As the pastor of a small church in central Maine, I often feel like a guy on the unicycle, trying to balance two things in my hands, while balancing myself on a bike with one wheel—back and forth, back and forth, trying to look forward, while also glancing at the ground, and trying desperately not to drop the items that are in my hands.
My life as a pastor is essentially about balancing two very different things— hope and reality—in a place where, though the foundation is sure and reliable, the environment is not easy to navigate.
Let’s start with the reality part. Old South is a slowly declining mainline congregation, with an average age of somewhere around seventy. We have only a handful of children and youth. It’s important to note, as I have in other blog posts, that not all of the decline is about our internal church dynamics. It’s also very much about geography, economics, and demographics.
Although the tiny city in which Old South exists has had a mostly stable population (around 2500) over the past thirty years, the larger area has experienced significant decline. The largest city in the area, the state capital of Augusta, which lies just to the north of Hallowell, declined in population to 18,560 (in 2010) from 19,136 (in 2000). In 1980, the population was 21,819. And, even more sobering, is the decline of families. Between 1980 and 2000, the population of people under the age of eighteen declined by 25% in Augusta. And, from 2000 to 2010, the population of school-age children and youth declined another 14%.
The truth of the matter is that Old South could have a great pastor, with great worship, a fabulous choir, and engaging programs, and it still may not be able to sustain—let alone grow—its numbers in order to maintain its current staffing and physical plant—simply because of where it exists.
In addition to the shrinking population, we must also wrestle with other aspects of these demographic changes, including the fact that Maine is the oldest state in the country and the most secular.
Yet we are, especially at the denominational level (United Church of Christ—national and state), seemingly hard-wired to see ourselves on the verge of new growth. A visit to http://www.ucc.org features a whole section called “Grow Your Church.” But there’s nothing on how to deal with the sunset or decline, or closing of one’s church. The same is true at the state level.
This brings us to reality. There is a reality that fuels that hopefulness, especially given that lots of people who live in Maine don’t go to church and don’t belong to any religious group. Convincing those who have come to enjoy their lazy Sundays to come to church instead is no easy task, but there is potential there—important, not to be ignored, reality of the unchurched who live right in the church’s neighborhood.
So there’s juggling. On the one hand, the reality that the demographics are against us. And, on the other hand, the hope that we may be able to share something meaningful with the many people in our community who don’t go to church.
Some churches in Maine are doing what’s necessary to bring in some new people, and that usually involves something that good church people don’t like: change.
But, without change, there is little to no hope. And, we don’t have to go far to see the consequences. Churches in Maine are closing. Instead of looking at them with pity for their loss, we ought to hold them up as examples of what might really be next for more of us.

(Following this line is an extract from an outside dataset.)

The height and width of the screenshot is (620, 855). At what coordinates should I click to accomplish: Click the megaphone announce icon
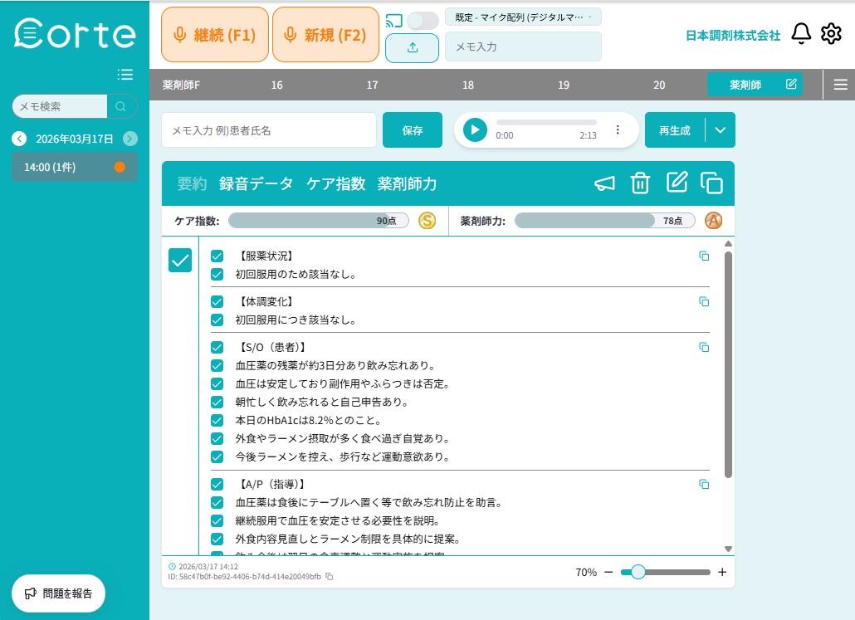point(604,183)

It’s a juggling act, and more than that, it’s a difficult act for most good church folk to keep active and present in their minds and in their imaginations. It’s not easy to keep these two critical things in mind in most everything we do, especially when lots of those who come to church, come because church is perceived as a refuge, a familiar comfortable place, an antidote to the hectic, constantly changing world.
This is why I often feel like a circus act, like a juggling clown on a unicycle. But, the real trick is finding a way to hold onto those two things in my hand—hope and reality—AND move forward, feeling like those around me are coming with me and not just laughing at the spectacle.